REQUIRED ACTION: Output exactly, in the material below, the lines from the one with "The image size" through the one with "Given: Switch to the Pravidla programu tab". Omit all pictures.

SOURCE RECORDS:
=== Section Start ===

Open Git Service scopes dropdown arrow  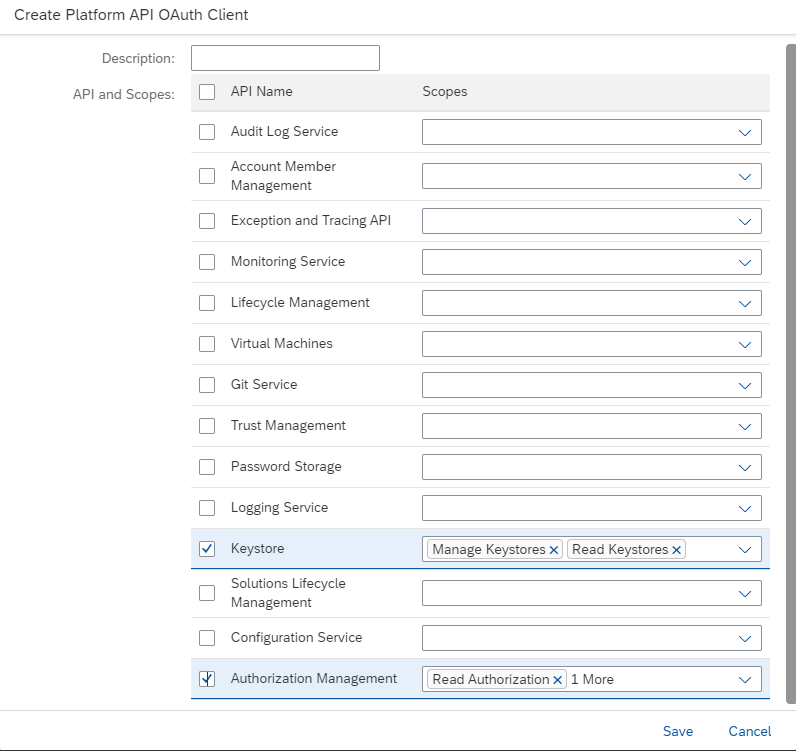click(745, 385)
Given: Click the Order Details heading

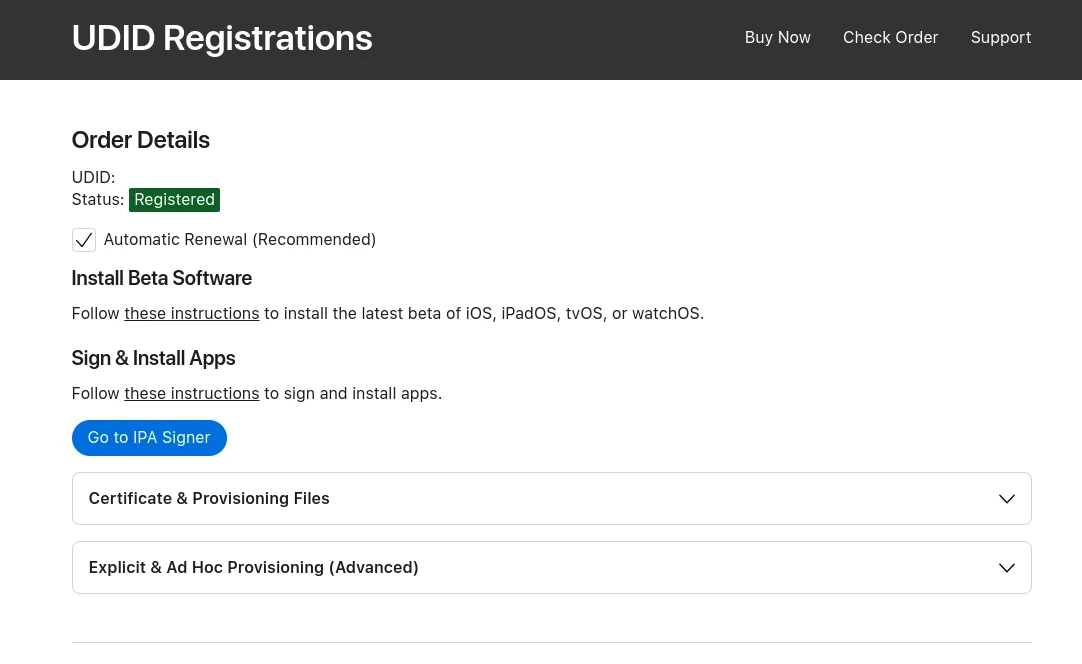Looking at the screenshot, I should (140, 140).
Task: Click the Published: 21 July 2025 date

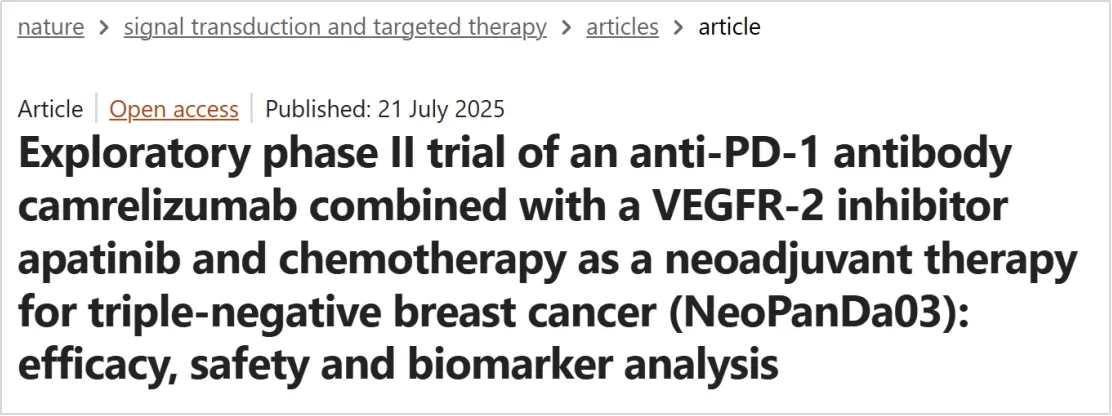Action: tap(385, 109)
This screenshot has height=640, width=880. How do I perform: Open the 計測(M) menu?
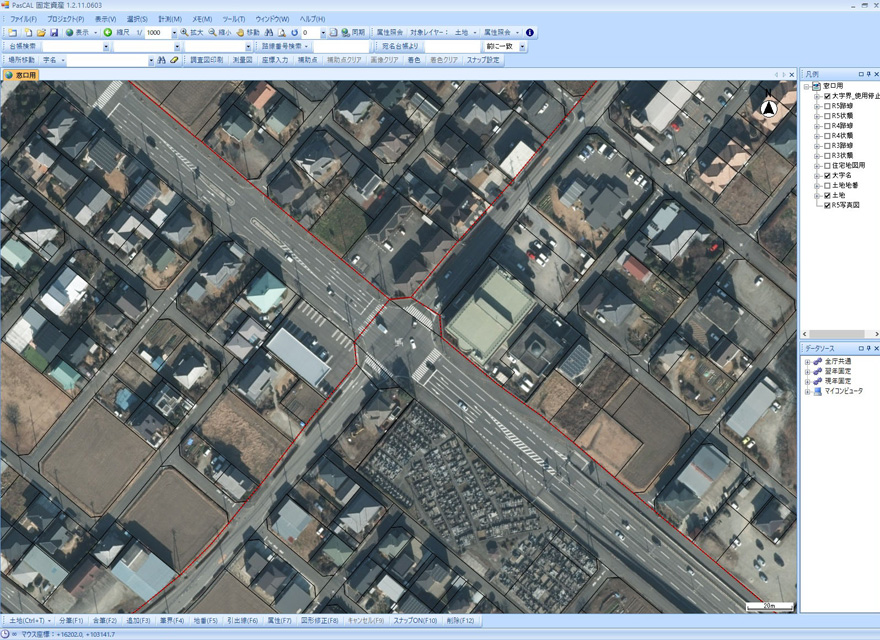[x=170, y=19]
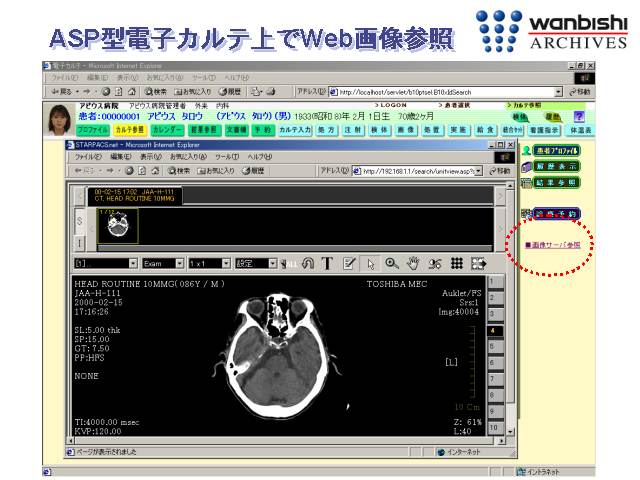The height and width of the screenshot is (480, 640).
Task: Select image slice number 1
Action: pyautogui.click(x=493, y=283)
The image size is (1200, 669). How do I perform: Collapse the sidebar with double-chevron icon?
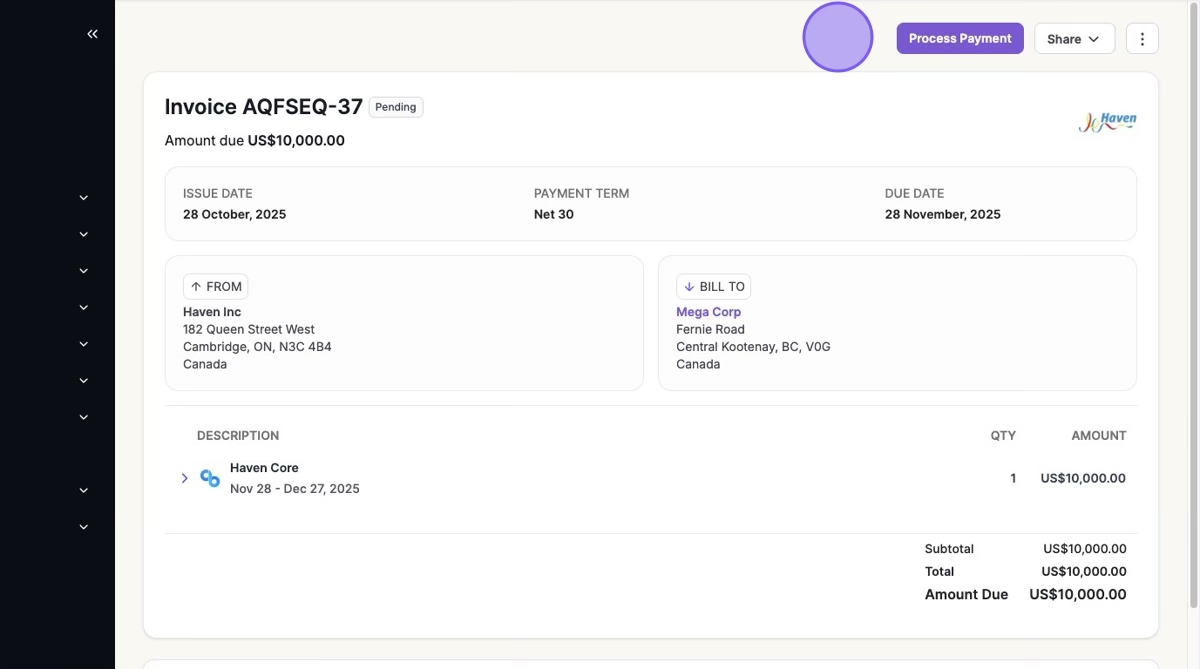point(92,34)
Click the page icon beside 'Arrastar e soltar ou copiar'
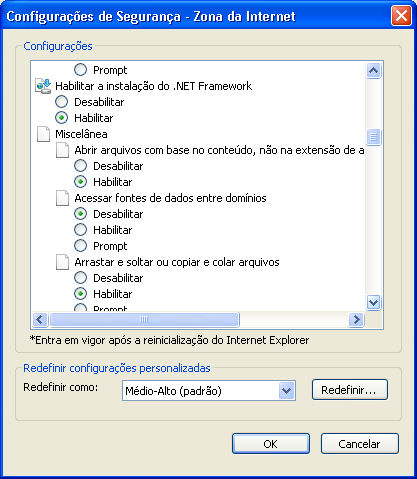 tap(62, 262)
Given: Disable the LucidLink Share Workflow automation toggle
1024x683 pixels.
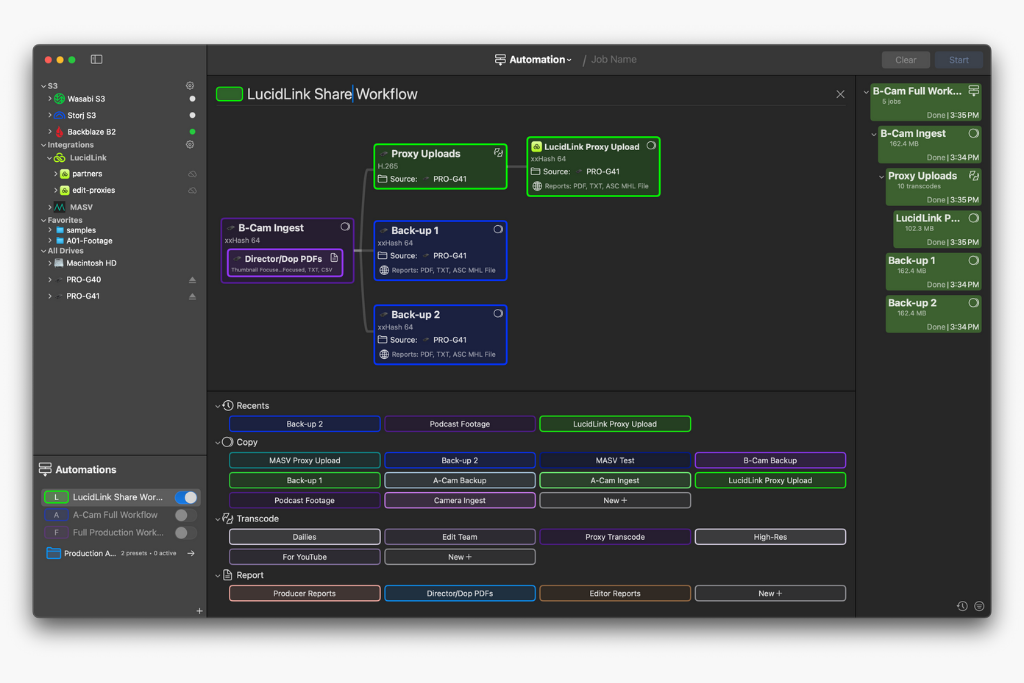Looking at the screenshot, I should (186, 497).
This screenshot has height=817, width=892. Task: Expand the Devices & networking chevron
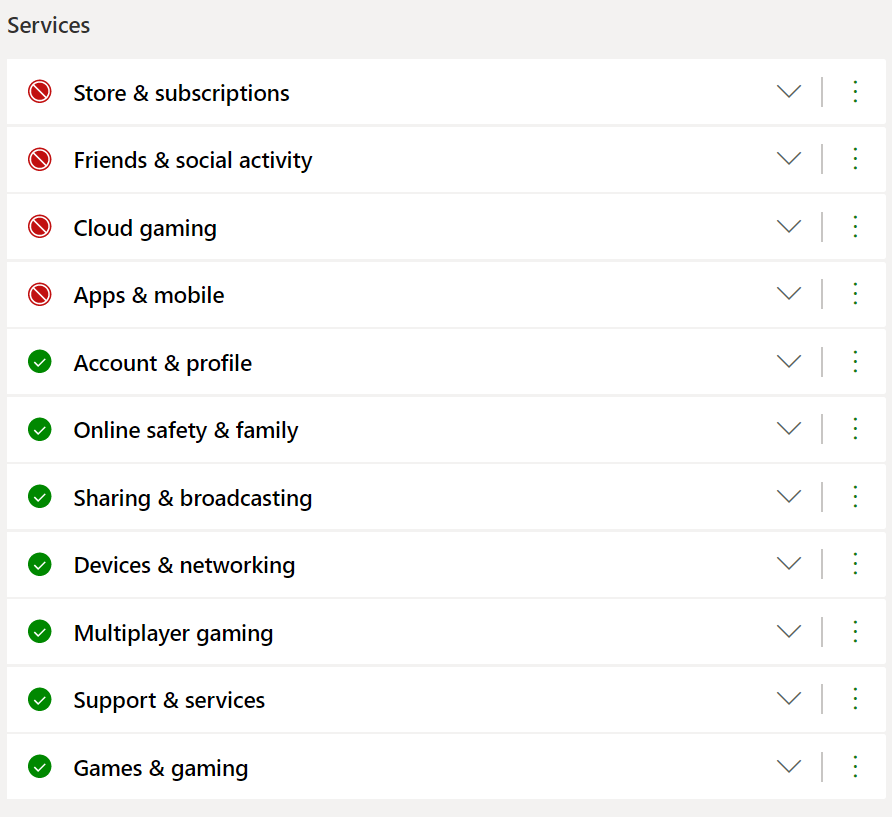click(789, 564)
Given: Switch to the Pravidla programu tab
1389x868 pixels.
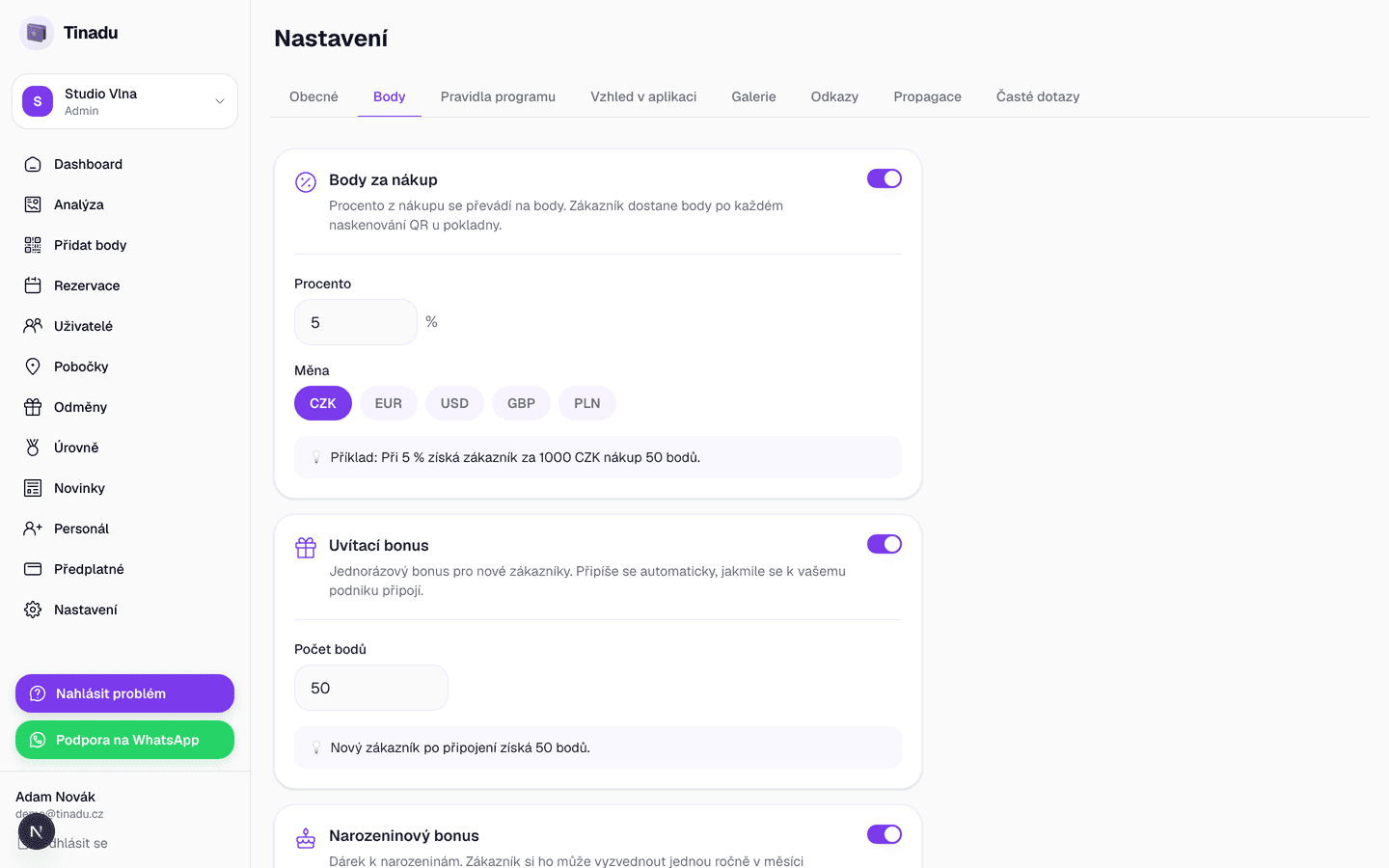Looking at the screenshot, I should pos(498,96).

=== Section End ===

ANSWER SPACE:
The image size is (1200, 669). How do I perform: Collapse the sidebar with double-chevron icon?
point(92,34)
Click the page icon beside 'Arrastar e soltar ou copiar'
 tap(62, 262)
Given: Disable the LucidLink Share Workflow automation toggle
1024x683 pixels.
Looking at the screenshot, I should (186, 497).
This screenshot has height=817, width=892. Task: Expand the Devices & networking chevron
click(789, 564)
Given: Switch to the Pravidla programu tab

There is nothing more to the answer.